SOURCE PASSAGE -

────

More than 30 members of the Waterloo Region-based reserve units -- the Royal Highland Fusiliers of Canada and the 48 Field Engineer Squadron -- are preparing for a tour in Afghanistan in 2008.

Last week, Kitchener, Waterloo and Cambridge councils agreed to allow the yellow ribbons on all their vehicles. The region agreed to allow the ribbons on its ambulances.

The municipalities are waiting for the rest of the ribbons to arrive and they'll likely start showing up on vehicles next week.

The Kitchener Fire Department hopes to have its stickers in place by the beginning of the week, Beckett said.

Waterloo regional police have designed a yellow ribbon pin, which officers can wear on their uniforms to show support for the troops.

mdalton@therecord.com


----------



## 3rd Herd (19 Jul 2007)

Mods feel free to move  ;D

Toronto mayor David Miller was roundly mocked nationwide for daring to suggest that stickers emblazoned with the message "Support our Troops" didn't belong on city-owned EMS and fire department vehicles. The move to have them removed was critiqued as politically tone-deaf, needlessly confrontational and a symbol of all that was wrong with "centre-of-the-world" Toronto. 

So what does it mean when Calgary's mayor takes the same position? From the Calgary Sun:


Mayor David Bronconnier fears the decals will open divisions over the Afghan war.

Bronconnier said using a taxpayer-funded canvas for the yellow troop-supporting stickers would antagonize those who feel the message sanctions a war they oppose.

"I don't believe this council should be involved in politicizing a decision that wasn't theirs," said the mayor...................

"The debate deteriorates to whether Canada should have a role to play in Afghanistan."
http://communities.canada.com/nationalpost/blogs/posted/archive/2007/07/19/support-our-troops-decal-debacle-alberta-edition.aspx

Councillors disagree over troop-support stickers
CP

July 18, 2007

Calgary -- Calgary's mayor says there are better ways to support Canada's troops than to adorn city vehicles with stickers that say "Support our troops." Ric McIver, a city alderman, wants Calgary to follow Toronto's lead and allow city-owned vehicles to display the decals.......................................http://www.theglobeandmail.com/servlet/story/LAC.20070718.NATS18-2/TPStory/National


Wed, July 18, 2007

Sticker proponents urge troop support
UPDATED: 2007-07-18 17:17:36 MST
By BILL KAUFMANN, SUN MEDIA 
Proponents of slapping Support the Troops decals on city vehicles say they’re backed by a growing groundswell of support..............http://calsun.canoe.ca/News/Alberta/2007/07/18/4349963.html


Must be an election year  ;D


----------



## peaches (20 Jul 2007)

3rd Herd said:
			
		

> Bronconnier said using a taxpayer-funded canvas for the yellow troop-supporting stickers would antagonize those who feel the message sanctions a war they oppose.






What about those who support the military, the ones who want us to be successful, don't they get a say.  Why are we always catering to these whiny sniveling wimps in this country????

────

LISTING -
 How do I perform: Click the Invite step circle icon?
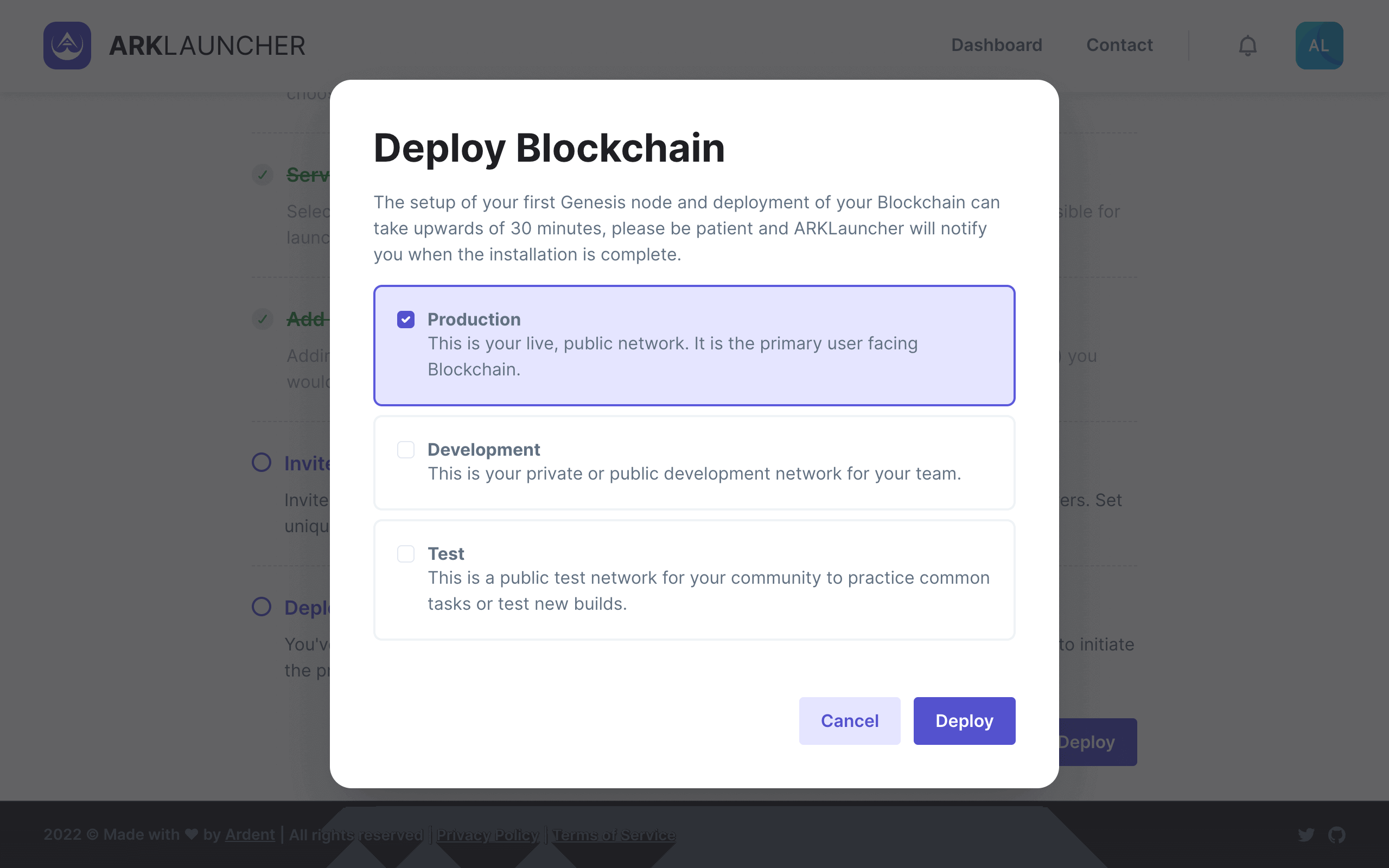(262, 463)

────

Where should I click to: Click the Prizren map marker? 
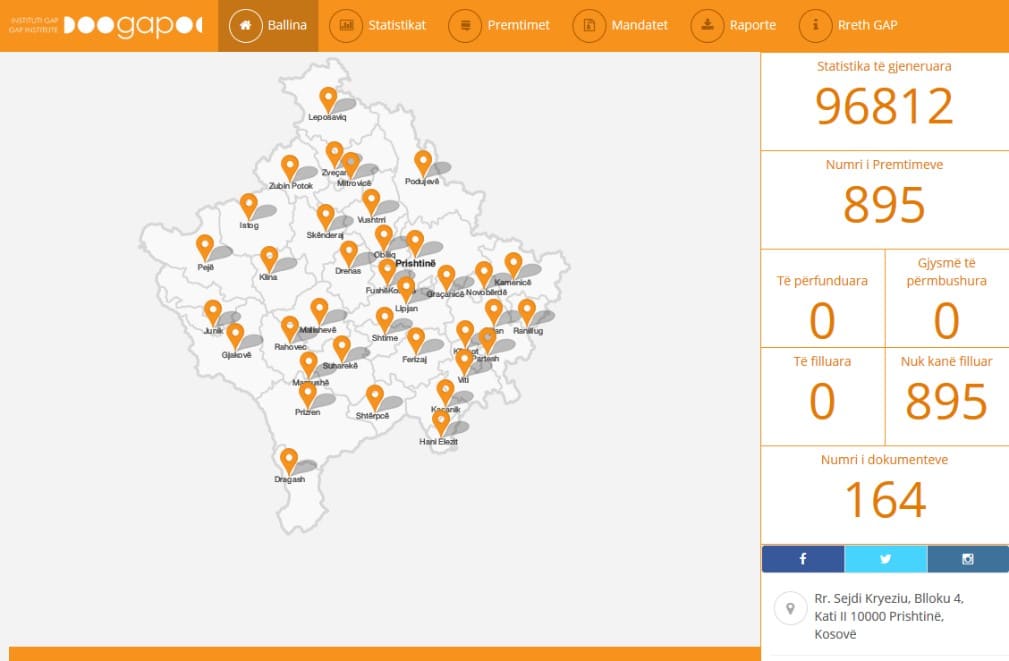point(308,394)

────

GOAL OF THE EXERCISE - Return, word for word, the part of the thread on troop-support stickers between "Mods feel free" and "the Afghan war.", inclusive.

SOLVED PROBLEM -
Mods feel free to move  ;D

Toronto mayor David Miller was roundly mocked nationwide for daring to suggest that stickers emblazoned with the message "Support our Troops" didn't belong on city-owned EMS and fire department vehicles. The move to have them removed was critiqued as politically tone-deaf, needlessly confrontational and a symbol of all that was wrong with "centre-of-the-world" Toronto. 

So what does it mean when Calgary's mayor takes the same position? From the Calgary Sun:


Mayor David Bronconnier fears the decals will open divisions over the Afghan war.